The whole point is to keep your body guessing. Add some variety to your workout by incorporating new exercises, more reps, drop sets, or full body circuits.
For example, if you always do barbell back squats, try front squats, Bulgarian split squats or single leg squats the next time you hit the gym.
Embrace Strength Training
Contrary to popular belief, weight training doesn't make women bulky. In fact, it has the opposite effect. Lifting weights is a surefire way to skyrocket your metabolism and torch fat.

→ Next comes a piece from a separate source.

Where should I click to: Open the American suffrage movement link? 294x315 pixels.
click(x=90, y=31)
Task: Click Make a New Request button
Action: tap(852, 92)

This training method promotes lean muscle growth and enhances your body’s ability to use energy. When combined with a balanced diet, its benefits are even greater. The more muscle you have, the faster your metabolism and the higher your energy expenditure. Lifting weights will also keep your bones strong, reduce injury risk, and balance your hormone levels.
Focus on Compound Movements
Not all exercises are created equal. For best results, incorporate compound movements into your workout. Start your routine with lunges, squats, bench presses, deadlifts, push-ups, and chin-ups. These exercises engage nearly every muscle in your body, leading to improved physical performance and greater strength.
Compound movements should account for at least 80 percent of your workout routine. They not only stimulate hypertrophy but also boost your metabolic rate and improve body composition. Just make sure you use proper form. Increase the load gradually to prevent injuries.
So, what are you waiting for? Make these changes today! Your workouts will never be the same.